Shallots in the barn to dry
I grew 'Camelot' shallots this year from seed. I chose the variety for the flavor as well as color. You know I like everything to LOOK as good as it tastes (a tall order for an organic gardener). In order to save space I planted all of my onions and shallots in what is called the "Dutch Method", grouping the seedlings in threes and spacing them a bit further apart than I would if I had planted them individually. I saw no change in the size of the shallots but my poor onions are half the size they were last year! They are still growing, and I have to keep reminding myself I squished them all in there to make room for other vegetables and flowers which have thrived and if I don't have any 'Alisa Craig' onions worthy of the local paper or state fair oh well, I've never entered any anyway.
july in the herb bed
Some strawflower and basil and amaranth for cutting sharing the beets bed
Dill heads are ready just in time for the pickling onslaught
July has been good to us so far. We've eaten the hell out of some sugar snap peas and shell peas and gorged ourselves on lettuce, kale, strawberries, collards, garlic scape pesto, and most recently raspberries, 'hakurei' turnips, snap beans, carrots and cucumbers.

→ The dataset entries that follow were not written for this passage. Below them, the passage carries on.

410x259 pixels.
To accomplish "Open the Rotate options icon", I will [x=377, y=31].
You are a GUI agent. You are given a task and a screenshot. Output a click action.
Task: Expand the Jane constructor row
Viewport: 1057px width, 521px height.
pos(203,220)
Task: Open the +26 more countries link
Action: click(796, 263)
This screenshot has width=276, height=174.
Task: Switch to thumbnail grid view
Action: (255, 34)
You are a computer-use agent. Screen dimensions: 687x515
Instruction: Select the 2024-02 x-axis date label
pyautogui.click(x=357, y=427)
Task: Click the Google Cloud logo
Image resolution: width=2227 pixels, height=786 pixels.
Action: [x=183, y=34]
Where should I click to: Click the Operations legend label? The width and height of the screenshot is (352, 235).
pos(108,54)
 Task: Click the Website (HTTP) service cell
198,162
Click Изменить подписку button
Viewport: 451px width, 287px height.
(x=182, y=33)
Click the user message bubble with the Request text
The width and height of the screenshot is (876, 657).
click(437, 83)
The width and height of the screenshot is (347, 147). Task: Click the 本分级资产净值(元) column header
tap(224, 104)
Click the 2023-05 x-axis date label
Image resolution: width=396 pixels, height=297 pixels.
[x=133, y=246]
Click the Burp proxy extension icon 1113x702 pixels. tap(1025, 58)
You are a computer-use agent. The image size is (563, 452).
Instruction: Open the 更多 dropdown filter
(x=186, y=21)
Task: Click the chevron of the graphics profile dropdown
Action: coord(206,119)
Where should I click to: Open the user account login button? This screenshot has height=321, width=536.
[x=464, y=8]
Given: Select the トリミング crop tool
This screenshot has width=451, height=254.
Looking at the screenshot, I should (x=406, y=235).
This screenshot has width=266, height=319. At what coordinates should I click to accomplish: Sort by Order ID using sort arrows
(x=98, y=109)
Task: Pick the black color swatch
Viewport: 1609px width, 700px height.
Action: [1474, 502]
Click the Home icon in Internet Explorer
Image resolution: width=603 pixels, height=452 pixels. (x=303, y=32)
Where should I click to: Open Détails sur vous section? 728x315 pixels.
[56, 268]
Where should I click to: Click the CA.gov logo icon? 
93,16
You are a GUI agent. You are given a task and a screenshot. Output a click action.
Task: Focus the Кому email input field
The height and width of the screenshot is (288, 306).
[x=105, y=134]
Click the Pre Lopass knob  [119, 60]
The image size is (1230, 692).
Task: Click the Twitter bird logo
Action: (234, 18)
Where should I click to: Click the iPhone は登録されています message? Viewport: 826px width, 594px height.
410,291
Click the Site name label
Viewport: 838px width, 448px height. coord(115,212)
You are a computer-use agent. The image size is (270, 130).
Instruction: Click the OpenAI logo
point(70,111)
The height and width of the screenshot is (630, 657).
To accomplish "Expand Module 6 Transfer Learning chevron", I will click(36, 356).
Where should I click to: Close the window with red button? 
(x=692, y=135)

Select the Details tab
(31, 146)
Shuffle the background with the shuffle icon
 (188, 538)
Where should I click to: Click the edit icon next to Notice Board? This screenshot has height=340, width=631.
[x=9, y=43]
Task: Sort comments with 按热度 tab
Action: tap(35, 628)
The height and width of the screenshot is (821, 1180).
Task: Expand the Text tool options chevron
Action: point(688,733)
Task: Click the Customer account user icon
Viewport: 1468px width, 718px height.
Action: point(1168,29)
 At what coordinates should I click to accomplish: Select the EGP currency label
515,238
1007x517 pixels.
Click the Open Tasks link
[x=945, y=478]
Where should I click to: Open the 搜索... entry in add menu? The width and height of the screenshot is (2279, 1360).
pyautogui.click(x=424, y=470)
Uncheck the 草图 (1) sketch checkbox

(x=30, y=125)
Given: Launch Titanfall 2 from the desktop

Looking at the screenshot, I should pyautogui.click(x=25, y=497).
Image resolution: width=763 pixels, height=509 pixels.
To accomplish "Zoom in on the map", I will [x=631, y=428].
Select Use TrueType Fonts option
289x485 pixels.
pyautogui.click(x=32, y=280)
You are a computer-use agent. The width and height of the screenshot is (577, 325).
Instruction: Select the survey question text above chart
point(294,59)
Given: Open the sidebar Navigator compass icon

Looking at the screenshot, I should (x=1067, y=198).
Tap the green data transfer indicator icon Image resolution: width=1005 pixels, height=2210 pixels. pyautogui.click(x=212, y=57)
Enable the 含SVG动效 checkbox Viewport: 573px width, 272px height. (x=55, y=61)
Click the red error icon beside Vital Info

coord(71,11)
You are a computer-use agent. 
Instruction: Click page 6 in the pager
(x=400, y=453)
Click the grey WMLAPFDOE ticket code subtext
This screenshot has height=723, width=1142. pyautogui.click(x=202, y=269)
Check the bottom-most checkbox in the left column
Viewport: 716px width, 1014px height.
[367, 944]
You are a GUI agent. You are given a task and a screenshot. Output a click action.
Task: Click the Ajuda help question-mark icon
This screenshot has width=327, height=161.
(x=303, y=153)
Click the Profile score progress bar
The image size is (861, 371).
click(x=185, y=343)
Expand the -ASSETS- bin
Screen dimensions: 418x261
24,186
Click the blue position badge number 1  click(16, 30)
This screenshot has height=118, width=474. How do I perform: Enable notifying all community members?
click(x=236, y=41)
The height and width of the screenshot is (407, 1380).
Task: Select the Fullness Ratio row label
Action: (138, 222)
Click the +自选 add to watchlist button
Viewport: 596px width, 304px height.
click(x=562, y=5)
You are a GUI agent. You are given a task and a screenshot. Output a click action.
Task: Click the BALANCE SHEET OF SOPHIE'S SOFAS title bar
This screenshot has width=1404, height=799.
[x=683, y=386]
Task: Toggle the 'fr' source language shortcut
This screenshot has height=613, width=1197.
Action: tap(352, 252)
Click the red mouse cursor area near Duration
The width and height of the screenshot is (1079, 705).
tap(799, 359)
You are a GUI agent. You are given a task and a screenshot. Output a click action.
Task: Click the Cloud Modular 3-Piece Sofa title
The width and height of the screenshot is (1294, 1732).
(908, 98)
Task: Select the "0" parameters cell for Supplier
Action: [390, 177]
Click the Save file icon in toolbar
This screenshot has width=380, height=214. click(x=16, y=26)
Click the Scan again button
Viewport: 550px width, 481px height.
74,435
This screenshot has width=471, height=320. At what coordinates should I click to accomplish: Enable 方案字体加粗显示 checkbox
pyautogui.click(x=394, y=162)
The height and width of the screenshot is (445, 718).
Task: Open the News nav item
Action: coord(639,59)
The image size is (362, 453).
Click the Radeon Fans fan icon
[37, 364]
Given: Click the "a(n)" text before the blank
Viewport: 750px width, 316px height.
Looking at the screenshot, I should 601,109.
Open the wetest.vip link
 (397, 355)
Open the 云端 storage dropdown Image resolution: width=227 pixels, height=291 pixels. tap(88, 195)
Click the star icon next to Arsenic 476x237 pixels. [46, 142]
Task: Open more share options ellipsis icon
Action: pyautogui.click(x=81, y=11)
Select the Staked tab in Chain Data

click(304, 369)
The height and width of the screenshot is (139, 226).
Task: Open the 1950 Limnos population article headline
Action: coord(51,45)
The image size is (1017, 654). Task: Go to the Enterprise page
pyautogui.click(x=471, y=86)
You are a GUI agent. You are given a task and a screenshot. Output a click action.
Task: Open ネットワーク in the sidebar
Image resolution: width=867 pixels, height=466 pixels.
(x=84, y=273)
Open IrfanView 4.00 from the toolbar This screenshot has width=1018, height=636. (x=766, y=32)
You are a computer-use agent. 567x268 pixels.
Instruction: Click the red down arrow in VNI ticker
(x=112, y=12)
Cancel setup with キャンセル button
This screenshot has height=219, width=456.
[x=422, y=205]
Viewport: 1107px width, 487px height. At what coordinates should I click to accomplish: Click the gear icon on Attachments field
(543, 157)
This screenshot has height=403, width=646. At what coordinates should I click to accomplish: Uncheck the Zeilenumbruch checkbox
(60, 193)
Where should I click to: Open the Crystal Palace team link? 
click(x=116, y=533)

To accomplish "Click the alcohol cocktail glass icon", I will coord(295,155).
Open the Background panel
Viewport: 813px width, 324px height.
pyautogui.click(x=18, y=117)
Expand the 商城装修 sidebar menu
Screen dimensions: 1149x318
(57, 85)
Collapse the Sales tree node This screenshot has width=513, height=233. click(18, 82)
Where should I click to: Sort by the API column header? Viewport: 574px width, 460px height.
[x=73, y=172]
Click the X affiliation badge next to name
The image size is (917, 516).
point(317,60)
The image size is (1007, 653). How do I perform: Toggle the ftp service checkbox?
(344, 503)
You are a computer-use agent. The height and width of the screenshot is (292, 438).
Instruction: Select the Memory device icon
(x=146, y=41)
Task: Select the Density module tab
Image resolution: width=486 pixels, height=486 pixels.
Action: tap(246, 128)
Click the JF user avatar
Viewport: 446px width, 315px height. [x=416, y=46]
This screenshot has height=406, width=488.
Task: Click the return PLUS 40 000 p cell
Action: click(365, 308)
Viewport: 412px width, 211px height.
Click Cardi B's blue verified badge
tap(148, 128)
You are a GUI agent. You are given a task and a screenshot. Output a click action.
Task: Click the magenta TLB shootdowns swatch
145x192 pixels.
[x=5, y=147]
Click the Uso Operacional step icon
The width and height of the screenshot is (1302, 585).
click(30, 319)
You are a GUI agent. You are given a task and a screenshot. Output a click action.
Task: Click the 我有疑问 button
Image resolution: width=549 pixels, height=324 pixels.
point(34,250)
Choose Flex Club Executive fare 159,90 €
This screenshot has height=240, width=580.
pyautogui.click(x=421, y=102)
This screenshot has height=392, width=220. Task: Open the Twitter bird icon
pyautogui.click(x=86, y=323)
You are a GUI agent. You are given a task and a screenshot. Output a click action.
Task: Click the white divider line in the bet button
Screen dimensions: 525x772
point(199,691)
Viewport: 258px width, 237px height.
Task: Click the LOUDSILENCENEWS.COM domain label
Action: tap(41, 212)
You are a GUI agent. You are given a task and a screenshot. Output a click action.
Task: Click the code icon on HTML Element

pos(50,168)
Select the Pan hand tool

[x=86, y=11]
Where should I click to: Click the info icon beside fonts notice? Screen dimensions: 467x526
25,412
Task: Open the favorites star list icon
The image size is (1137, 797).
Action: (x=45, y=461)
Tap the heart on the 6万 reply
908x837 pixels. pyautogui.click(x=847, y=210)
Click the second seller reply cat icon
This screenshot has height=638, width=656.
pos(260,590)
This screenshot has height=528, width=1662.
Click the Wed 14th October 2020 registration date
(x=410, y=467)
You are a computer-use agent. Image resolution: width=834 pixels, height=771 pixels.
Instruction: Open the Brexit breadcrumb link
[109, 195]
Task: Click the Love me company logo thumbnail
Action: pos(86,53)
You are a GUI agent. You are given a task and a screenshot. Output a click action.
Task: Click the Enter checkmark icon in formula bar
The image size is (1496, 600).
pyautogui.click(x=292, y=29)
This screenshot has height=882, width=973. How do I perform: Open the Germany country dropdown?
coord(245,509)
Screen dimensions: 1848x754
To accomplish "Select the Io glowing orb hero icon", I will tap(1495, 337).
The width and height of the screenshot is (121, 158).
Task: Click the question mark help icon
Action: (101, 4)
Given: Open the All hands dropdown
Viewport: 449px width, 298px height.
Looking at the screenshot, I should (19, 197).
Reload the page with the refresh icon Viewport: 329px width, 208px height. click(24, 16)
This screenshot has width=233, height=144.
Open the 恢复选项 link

'Calima' and 'Dragon Tongue' bush beans
healthy onion tops
the cukes are robust this year
Our eggplants are the earliest ever. Thank you soil blocks! The transplants were HUGE when they went in the ground, probably twice as big as years past growing in plastic pots. We also have tons of green peppers and we've been enjoying the mild and thin-walled 'Shishito' fresh off the plant. This is at least two to three weeks ahead of last year. I've also got to give a shout-out to the solar plastic mulch most of the nightshades are growing in. Accelerating the heating of the soil is essential when you are gardening in Zone 4. And you'll see we made a deal of the first 'Sungold' Tomato harvested. Clark spotted two ripe ones way down on the vine last Sunday and was sweet to wait and share one with Flint.
First two ripe 'Sungold' tomatoes
awwww yeah
I am pretty sure there are plenty of new potatoes under the straw. I'm a bit afraid to look. Two years ago we had a little field rat who wreaked havoc on our potatoes, chomping anything that wasn't completely covered with soil. The boys were babies then and I hadn't even checked on them until it was time to harvest. I was sobbing (young mother hormones aragin') as I sorted through the rat nibbled potatoes, salvaging anything I could. It is funny when you grow your own food your standards change a bit... "A rat ate some of that potato? well, just chop his teeth marks off and let's eat!!"
Nasturtium 'Empress of India'
Cucumbers 'Suyo Long', 'Tasty Jade' (Asian variety, winner of our taste tests!), 'Northern Pickling'
Datura 'Purple Ballerina'
New arugula and pac choi transplants going in after lettuce and spinach
cute dwarf red salvia was new to me this year... all of the other varieties I have grown have been too tall and gangly for this bed. This one is perfect for bedding mixed with marigolds and 'Rosie' Basil
Sugar snap peas for breakfast
In flower news, the poppies are STILL blooming. Having such robust tranplants has really paid off. I started those puppies in March in a windowsill with a grow light. Never ceases to amaze me how much life and growth can come out of a seed in just a few months.
Nicotiana 'Langsdorffii'
"explosion" arrangement I made for a friend
I always have a little arrangement next to the sink.... to have something pretty to look at all the hours I spend there! Love this 'Gryphon' Rex Begonia leaf.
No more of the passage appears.